Nos últimos anos, o Comando Vermelho voltou a expandir seu domínio. De acordo com o Mapa dos Grupos Armados, levantamento feito pelo Instituto Fogo Cruzado em parceria com o Grupo de Estudos dos Novos Ilegalismos (GENI) e a Universidade Federal Fluminense (UFF), o CV foi a única facção que ampliou territórios no estado, enquanto as demais perderam espaço. Entre 2022 e 2023, o grupo cresceu 8,4% em áreas dominadas, passando a controlar mais da metade (51,9%) das regiões sob domínio de grupos armados na Região Metropolitana do Rio.

Raízes e expansão do Comando Vermelho

O Comando Vermelho surgiu nos anos 1970, dentro do Instituto Penal Cândido Mendes, em Ilha Grande. Presos políticos e criminosos comuns foram mantidos juntos, e dessa convivência nasceu uma organização voltada inicialmente à solidariedade e à sobrevivência dentro das prisões. Com o tempo, os ideais se transformaram — e, após a Lei da Anistia (1979), quando os presos políticos foram libertados, o grupo se voltou ao crime organizado.

Nos anos 1980, o CV passou a investir no tráfico de drogas, especialmente cocaína, aproveitando a reconfiguração das rotas vindas da Colômbia. Para garantir o controle de seu comércio, o grupo se armou fortemente, o que também impulsionou a corrida armamentista nas forças policiais.

Durante os anos 1990, o Rio atingiu recordes de violência, chegando a 64,8 homicídios por 100 mil habitantes em 1994. A tentativa do governo de espalhar líderes do CV em presídios diferentes acabou fortalecendo a facção, que expandiu sua influência e consolidou uma rede nacional de alianças.

Atualmente, o CV está presente em 25 estados brasileiros. A facção opera como uma rede de “franquias” criminais, com autonomia local entre chefes de morro, o que explica sua rápida expansão. Além do tráfico, o grupo diversificou suas fontes de renda, incluindo mineração ilegal, contrabando e comércio clandestino de combustíveis e cigarros.

O crime e a tecnologia

Nos últimos anos, o crime organizado passou a usar novas tecnologias. A polícia já identificou fábricas clandestinas com impressoras 3D capazes de produzir armas de fogo em larga escala. Durante a operação desta semana, o CV utilizou drones com explosivos, demonstrando o avanço logístico de seus armamentos.

Especialistas apontam ainda que a flexibilização das regras de controle de armas, entre 2018 e 2022, facilitou o acesso a peças e componentes para armamentos ilegais.
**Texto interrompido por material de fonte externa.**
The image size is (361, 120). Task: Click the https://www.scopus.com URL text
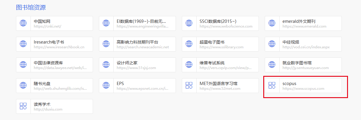click(303, 89)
Parte das armas apreendidas no Sudeste vem de CACs (Colecionadores, Atiradores e Caçadores) e de desvios de arsenais oficiais.

Operações e resultados questionados

Apesar da força e do custo das operações, os resultados continuam limitados. Dados mostram que as áreas dominadas pelo tráfico são justamente as mais afetadas por confrontos policiais — e raramente são reocupadas de forma estável pelo Estado.

De acordo com o Instituto Fogo Cruzado, um território sob domínio do tráfico tem 3,7 vezes mais chances de registrar tiroteios do que regiões controladas por milícias. Em 60% desses confrontos, há participação direta da polícia.

A Operação Contenção, que já entrou para a história como a mais letal do Rio de Janeiro, reforça um ciclo de violência e ausência de soluções estruturais — em que as balas mudam o mapa, mas não a realidade das comunidades.